Fake stories and trends are often connected to the ruling party's IT cell, even though PM himself bats against fake news, calling it a menace. Media outlets perceived to be anti-establishment are subjected to sudden punitive gags and/or CBI raids, and when the foreign press publishes editorials on "India's Battered Free Press", the apex investigative body cries foul and shoots off embarrassing letters to the editor.
All this and more don't indicate that the health of the press is indeed vibrant and robust, and that democracy in India is conducive to its fourth pillar, the media, operating in a fearless and unbiased manner. Tax raids, after the Finance Act 2017, can happen to anyone, and singling out media becomes particularly easy, making it a soft target. There are those who lament the fact that PM Modi has held not a single press conference in the three-and-half-years of his tenure, while giving only two interviews during the same period.
As senior journalist Rajdeep Sardesai once told DailyO:
"Asking questions is a fundamental right, and as a citizen of the Indian democracy, the right to dissent is integral. But to interpret that as anti-national, is extremely troubling. Using words such as "presstitutes" by even ministers, making blanket allegations of paid media - this is character assassination, destroying the credibility of the media, and opening the space for potential muzzling of the media. Because in order to survive you have to ingratiate yourself, become part of the chamcha media. But if you want to be an honest journalist questioning everyone, then those in power who don't like the questioning, brand you as anti-national. The larger goal is to emasculate, enfeeble the media, turn us from the watchdog to the lapdog. Progressive democratic societies live by the idea of a free, vibrant media. Without that, we become an authoritarian, intolerant society."

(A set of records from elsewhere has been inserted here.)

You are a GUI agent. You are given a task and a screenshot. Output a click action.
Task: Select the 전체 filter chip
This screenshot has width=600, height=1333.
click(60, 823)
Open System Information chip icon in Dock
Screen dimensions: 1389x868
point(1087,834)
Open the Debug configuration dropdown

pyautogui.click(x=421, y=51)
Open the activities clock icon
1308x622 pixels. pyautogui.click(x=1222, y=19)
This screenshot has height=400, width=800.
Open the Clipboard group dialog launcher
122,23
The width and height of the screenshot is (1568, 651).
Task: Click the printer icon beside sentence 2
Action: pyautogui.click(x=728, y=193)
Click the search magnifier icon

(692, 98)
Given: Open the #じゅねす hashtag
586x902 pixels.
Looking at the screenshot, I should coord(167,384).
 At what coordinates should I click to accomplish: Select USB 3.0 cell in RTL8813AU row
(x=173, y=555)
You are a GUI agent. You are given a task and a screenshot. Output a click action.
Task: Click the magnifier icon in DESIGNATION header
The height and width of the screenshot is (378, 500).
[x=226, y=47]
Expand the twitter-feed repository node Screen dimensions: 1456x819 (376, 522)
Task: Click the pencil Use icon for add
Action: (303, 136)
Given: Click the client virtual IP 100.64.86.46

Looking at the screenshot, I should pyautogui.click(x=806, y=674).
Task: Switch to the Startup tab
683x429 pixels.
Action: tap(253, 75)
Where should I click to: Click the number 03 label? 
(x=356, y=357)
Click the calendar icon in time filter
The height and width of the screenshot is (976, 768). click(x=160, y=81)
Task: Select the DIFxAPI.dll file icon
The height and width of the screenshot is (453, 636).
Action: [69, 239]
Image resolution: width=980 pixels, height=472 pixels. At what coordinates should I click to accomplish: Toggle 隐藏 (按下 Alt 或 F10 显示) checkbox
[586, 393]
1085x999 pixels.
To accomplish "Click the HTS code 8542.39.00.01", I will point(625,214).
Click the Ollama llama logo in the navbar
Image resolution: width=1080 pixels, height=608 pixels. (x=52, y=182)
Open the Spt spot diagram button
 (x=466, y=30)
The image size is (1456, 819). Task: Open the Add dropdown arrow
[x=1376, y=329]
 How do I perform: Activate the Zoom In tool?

While PM Modi asks media to "showcase the skills, strengths and creativity of 125 crore Indians" in his National Press Day tweet, BJP members like Subramanian Swamy disparage young actors such as Deepika Padukone for essaying a mythical character. While PM Modi lionises the rise of social media as a democratic force, online trolling of journalists reaches newer, more menacing depths. The cyber threats translate into real-life consequences, as was seen in the case of Lankesh.
PM Modi's statements are commendable, and much needed. But is it too much to expect that his government in the Centre and BJP regimes in various Indian states pay heed to his pearls of wisdom? Wouldn't they be proved empty if there's no walking the talk?